++++ Text passage

Romans 12: 1-3
by Jeffrey Lindsay
March 8, 2020
Have you ever received a “sweepstakes” offer in the mail? For years magazine companies like Reader’s Digest, Good Housekeeping and Publishers Clearing House sent out mailings offering a sweepstakes where a lucky winner could win substantial prizes if they’d just send in the paperwork. Apparently, it has been a very effective way to advertise because, at one point, it helped generate 1.5 million new subscriptions.
A few years ago, American Family Publishers had a mailing list that included the “Bushnell Assembly of God” in Bushnell, Florida. The computer somehow twisted the name of the church so that the sweepstakes notice was addressed to “God of Bushnell”. The letter read, “Dear God. We’re searching for you. You’ve been positively identified as our $11,000,000 mystery millionaire! What an incredible fortune there would be for God! Imagine the looks you’d get from neighbors. But don’t just sit there God, come forward now and claim your prize!”
I love this! They were searching for God! They promised God a huge blessing, if only God would respond to their offer.

++++++++

Short problem 1: In the sermon, what name was on the sweepstakes notice sent to the Bushnell church?
The sermon and the rows come from separate, unrelated sources.

++++ Records for the task

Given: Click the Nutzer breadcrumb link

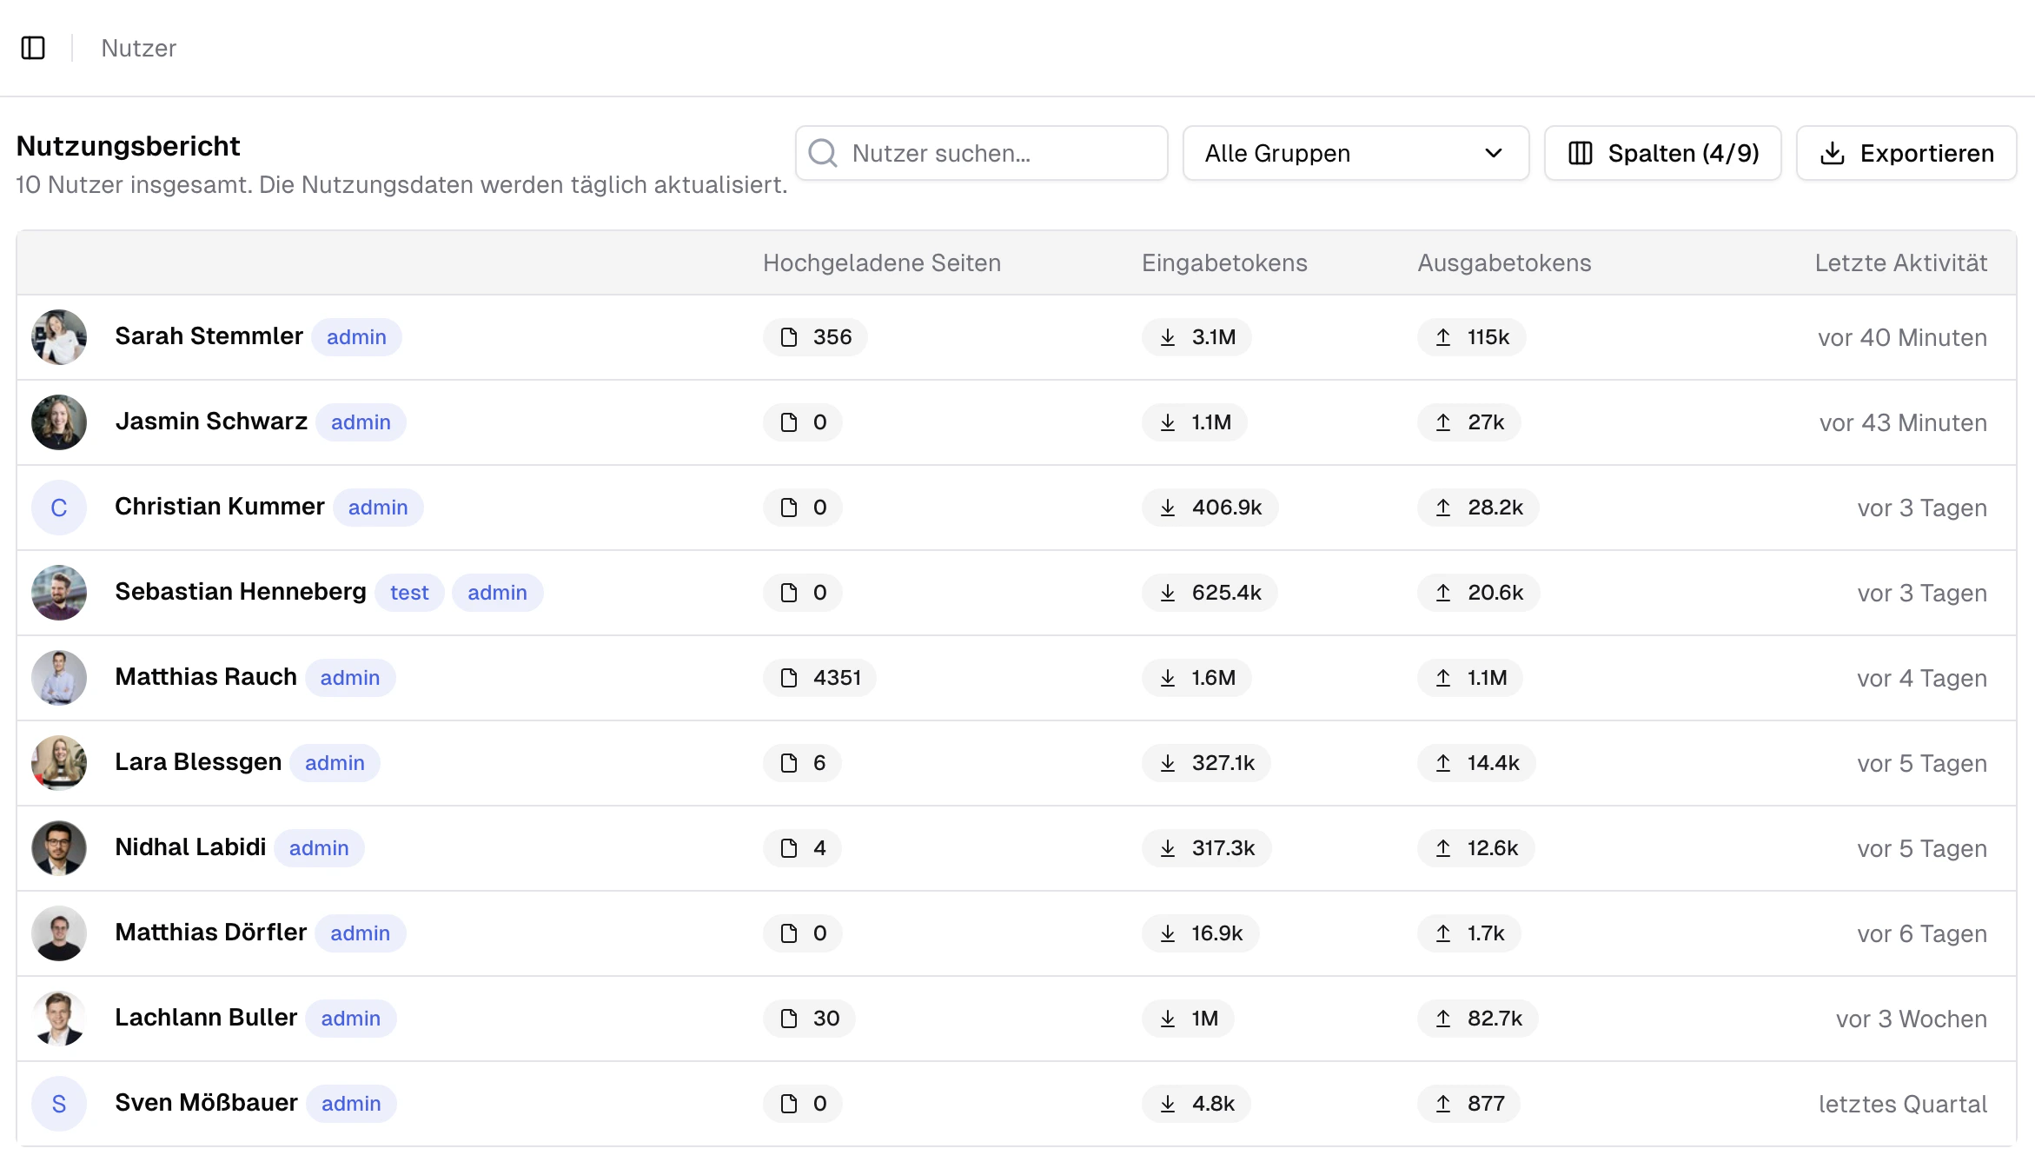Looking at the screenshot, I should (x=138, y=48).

++++++++
++++ Records for the task

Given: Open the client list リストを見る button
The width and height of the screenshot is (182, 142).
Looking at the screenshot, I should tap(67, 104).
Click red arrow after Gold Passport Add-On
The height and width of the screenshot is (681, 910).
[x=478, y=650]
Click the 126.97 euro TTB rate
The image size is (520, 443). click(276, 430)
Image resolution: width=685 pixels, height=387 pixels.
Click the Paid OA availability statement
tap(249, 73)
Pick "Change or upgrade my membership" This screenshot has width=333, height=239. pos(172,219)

++++++++
++++ Records for the task

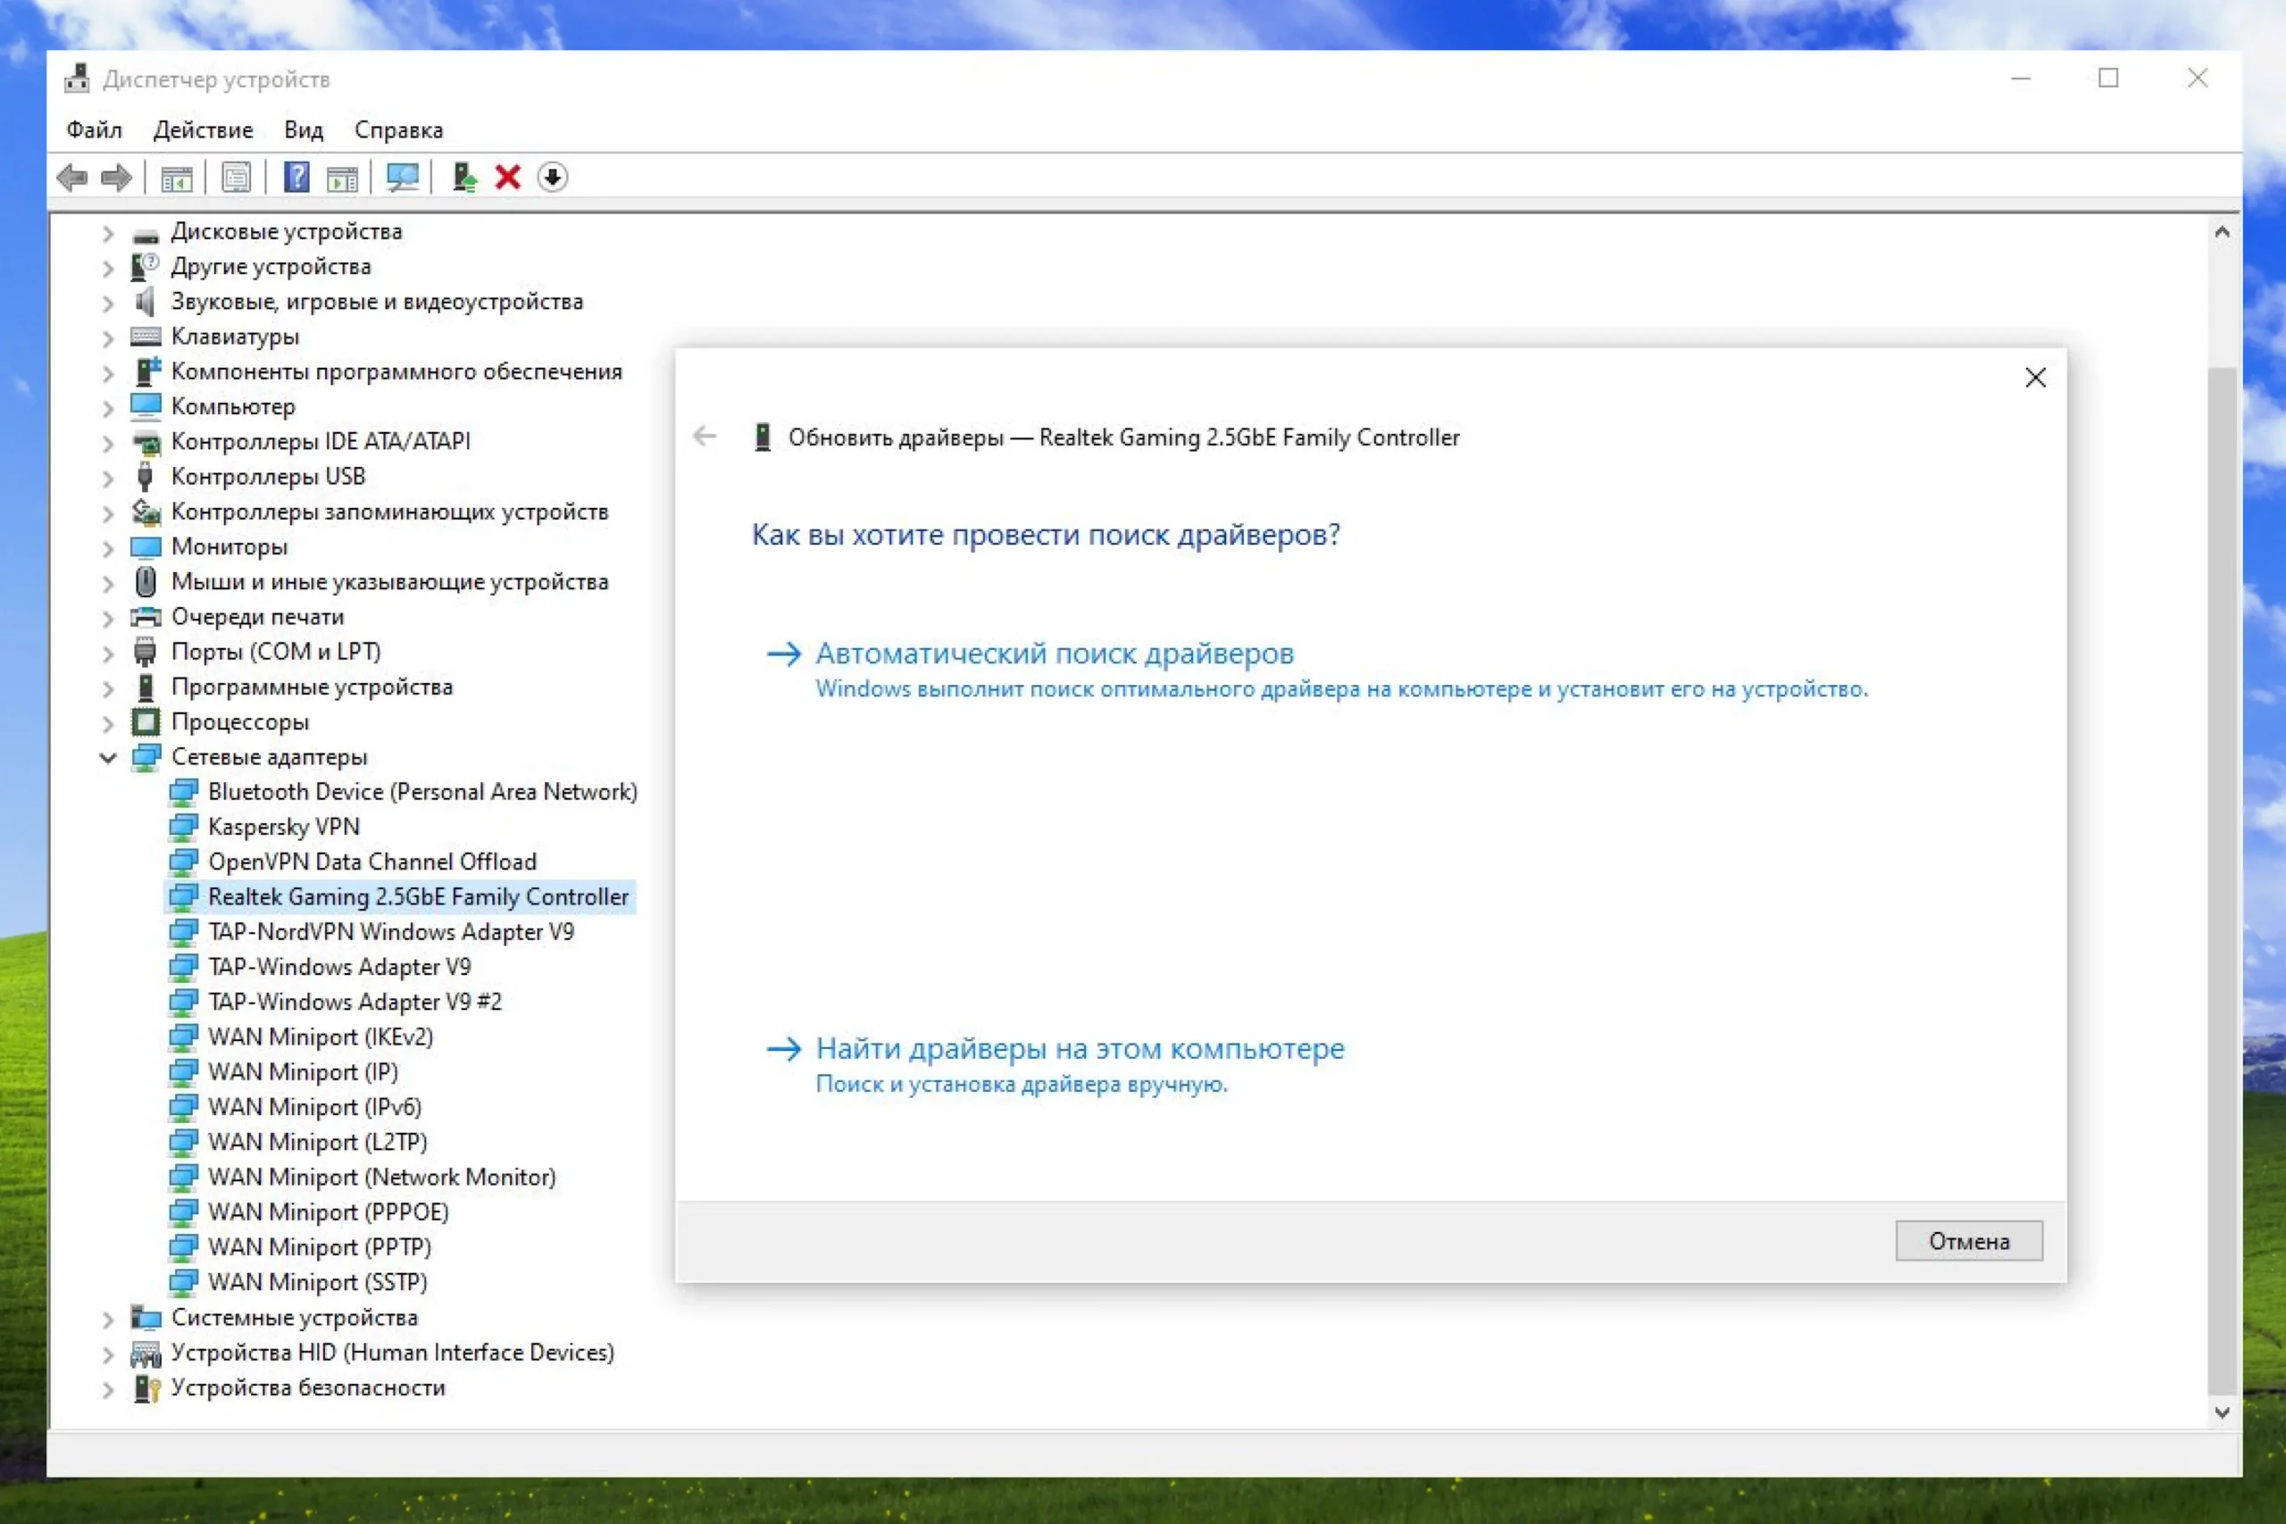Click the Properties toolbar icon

++++++++

Short problem 2: Output the rows verbatim, everything from the line that contains "Given: Open the client list リストを見る button" down to the line that contains "width=333, height=239. pos(172,219)", with both of those lines included.

Worked answer 1: "God of Bushnell"

Worked answer 2:
Given: Open the client list リストを見る button
The width and height of the screenshot is (182, 142).
Looking at the screenshot, I should tap(67, 104).
Click red arrow after Gold Passport Add-On
The height and width of the screenshot is (681, 910).
[x=478, y=650]
Click the 126.97 euro TTB rate
The image size is (520, 443). click(276, 430)
Image resolution: width=685 pixels, height=387 pixels.
Click the Paid OA availability statement
tap(249, 73)
Pick "Change or upgrade my membership" This screenshot has width=333, height=239. pos(172,219)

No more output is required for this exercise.